Sepertinya panduan sikap terbaik dalam menghadapi wabah ini adalah seperti yang ditunjukan Nabi Muhammad ketika menghadapi seorang Badui yang mau shalat Jamaah ke Masjid.
Dalam suatu riwayat disebutkan tentang seorang Badui yang mengendari Unta ke Masjid untuk shalat berjamaah bersama Nabi. Namun di halaman masjid, Badui tersebut tidak mengikat Unta nya seolah tidak takut kabur. Ketika Nabi bertanya kenapa Unta tersebut tidak diikat, orang Badui tersebut mengatakan bahwa semuanya sudah dia serahkan kepada Tuhan. Seperti juga orang sekarang yang yakin tidak akan terpapar wabah karena datang ke Masjid untuk beribadah, begitu juga dengan Badui tersebut. Dia merasa Tuhan akan melindunginya karena dia ke Masjid untuk untuk mendekatkan diri kepada Yang Maha Kuasa.

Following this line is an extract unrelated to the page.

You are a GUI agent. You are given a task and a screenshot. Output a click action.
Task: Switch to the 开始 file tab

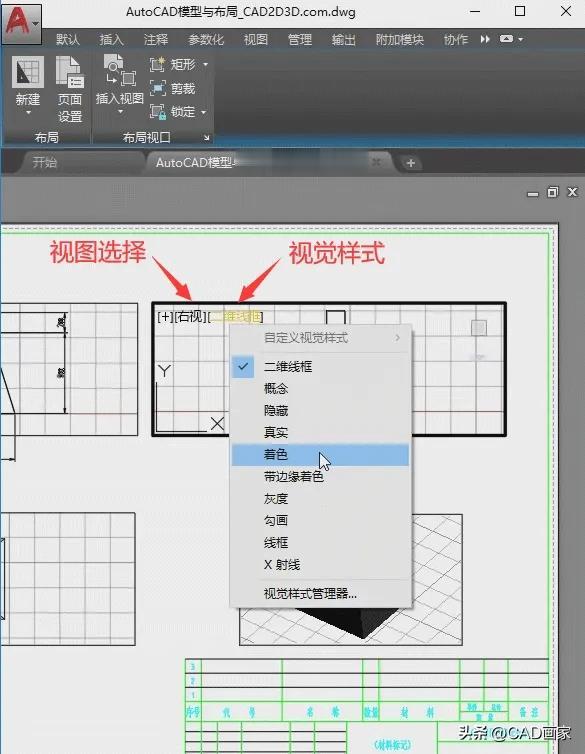(45, 163)
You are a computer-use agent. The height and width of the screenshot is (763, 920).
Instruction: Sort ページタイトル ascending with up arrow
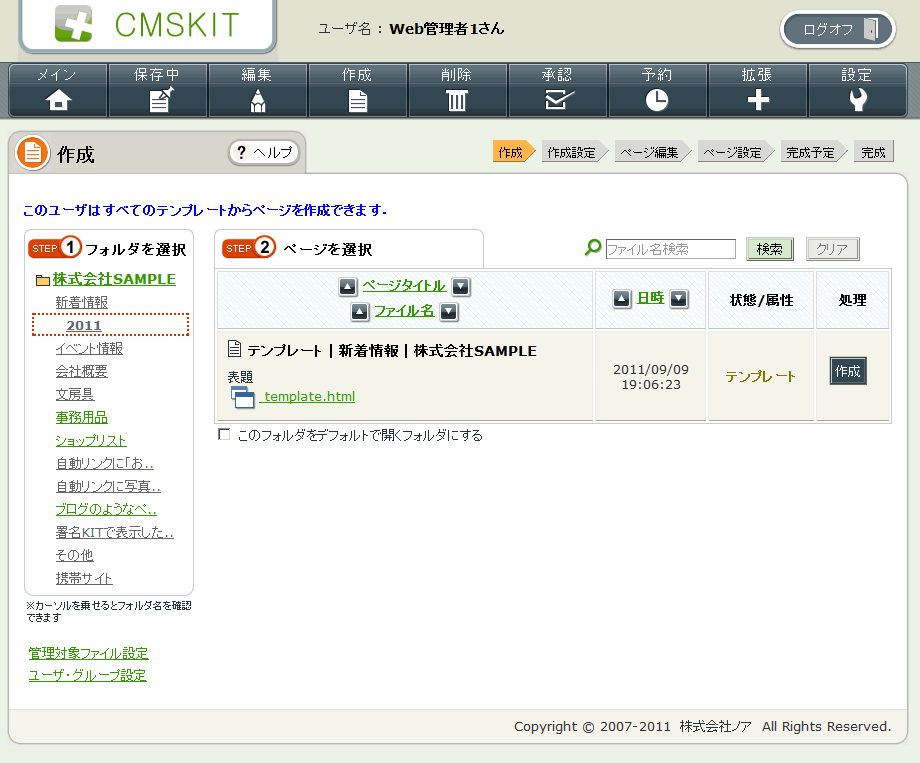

Namun Nabi Muhammad yang kedekatannya dengan Tuhan melebihi seluruh makhluk yang ada di dunia ini, mempunyai pandangan lain. Kepada Badui tersebut Nabi menyuruh nya untuk mengikatkan tali Unta supaya Untanya tidak kabur. Kalau Unta nya sudah diikat dengan baik, barulah tawakal kepada Yang Maha Kuasa.
Dalam cara kita menghadapi wabah, perintah Nabi untuk mengikat tali Unta supaya tidak kabur adalah perintah mengikuti protokol kesehatan yang sudah dirumuskan para ilmuwan. Memakai masker dan menjaga jarak adalah pendekatan rasional-tekhnis yang bisa dilakukan sebagaimana yang diajarkan para filosof. Sementara menyerahkannya kepada Tuhan adalah perintah Nabi untuk tawakal, menyerahkan semuanya kepada Tuhan, ketika Unta tersebut sudah diikat dengan baik.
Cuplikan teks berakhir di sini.